Problem description |
Nothing but the lines from the line with "[Search] (349, 295)" to the end of the records below should appear in the answer, each exactly as given.

Data extracts |
-------

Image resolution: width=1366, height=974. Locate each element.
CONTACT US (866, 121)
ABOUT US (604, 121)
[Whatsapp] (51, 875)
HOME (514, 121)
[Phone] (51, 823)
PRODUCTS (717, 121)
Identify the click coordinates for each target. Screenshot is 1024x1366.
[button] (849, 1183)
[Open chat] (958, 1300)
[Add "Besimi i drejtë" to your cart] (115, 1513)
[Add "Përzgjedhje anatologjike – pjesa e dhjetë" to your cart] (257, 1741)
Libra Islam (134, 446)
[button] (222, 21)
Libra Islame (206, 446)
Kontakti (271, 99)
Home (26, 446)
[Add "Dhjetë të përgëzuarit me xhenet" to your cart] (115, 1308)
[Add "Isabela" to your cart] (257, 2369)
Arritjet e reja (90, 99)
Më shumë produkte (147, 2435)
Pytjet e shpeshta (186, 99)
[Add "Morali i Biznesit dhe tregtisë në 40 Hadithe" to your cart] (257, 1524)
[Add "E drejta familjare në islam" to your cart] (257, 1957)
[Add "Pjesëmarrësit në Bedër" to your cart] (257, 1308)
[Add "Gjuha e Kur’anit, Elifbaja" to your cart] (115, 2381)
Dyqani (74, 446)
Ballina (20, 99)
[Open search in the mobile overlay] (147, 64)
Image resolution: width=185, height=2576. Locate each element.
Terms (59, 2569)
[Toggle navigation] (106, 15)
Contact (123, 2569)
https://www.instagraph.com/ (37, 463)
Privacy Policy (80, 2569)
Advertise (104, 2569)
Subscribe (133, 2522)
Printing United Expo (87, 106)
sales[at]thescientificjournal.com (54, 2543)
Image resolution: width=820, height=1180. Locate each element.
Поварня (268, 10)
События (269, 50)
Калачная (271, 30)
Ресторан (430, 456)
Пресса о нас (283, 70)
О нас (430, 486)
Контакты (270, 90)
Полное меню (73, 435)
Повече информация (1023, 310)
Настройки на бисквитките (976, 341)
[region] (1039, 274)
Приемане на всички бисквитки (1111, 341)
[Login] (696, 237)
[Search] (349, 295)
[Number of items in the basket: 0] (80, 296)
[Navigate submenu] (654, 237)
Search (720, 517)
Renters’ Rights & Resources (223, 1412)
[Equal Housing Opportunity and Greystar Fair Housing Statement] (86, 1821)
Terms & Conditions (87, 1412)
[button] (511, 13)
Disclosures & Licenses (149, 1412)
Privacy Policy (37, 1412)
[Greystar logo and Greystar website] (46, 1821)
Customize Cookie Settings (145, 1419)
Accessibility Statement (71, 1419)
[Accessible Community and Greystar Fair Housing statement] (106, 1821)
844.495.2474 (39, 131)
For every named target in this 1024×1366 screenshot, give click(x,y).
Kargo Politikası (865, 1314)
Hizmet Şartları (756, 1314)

-------

Task answer |
[Search] (349, 295)
[Number of items in the basket: 0] (80, 296)
[Navigate submenu] (654, 237)
Search (720, 517)
Renters’ Rights & Resources (223, 1412)
[Equal Housing Opportunity and Greystar Fair Housing Statement] (86, 1821)
Terms & Conditions (87, 1412)
[button] (511, 13)
Disclosures & Licenses (149, 1412)
Privacy Policy (37, 1412)
[Greystar logo and Greystar website] (46, 1821)
Customize Cookie Settings (145, 1419)
Accessibility Statement (71, 1419)
[Accessible Community and Greystar Fair Housing statement] (106, 1821)
844.495.2474 (39, 131)
For every named target in this 1024×1366 screenshot, give click(x,y).
Kargo Politikası (865, 1314)
Hizmet Şartları (756, 1314)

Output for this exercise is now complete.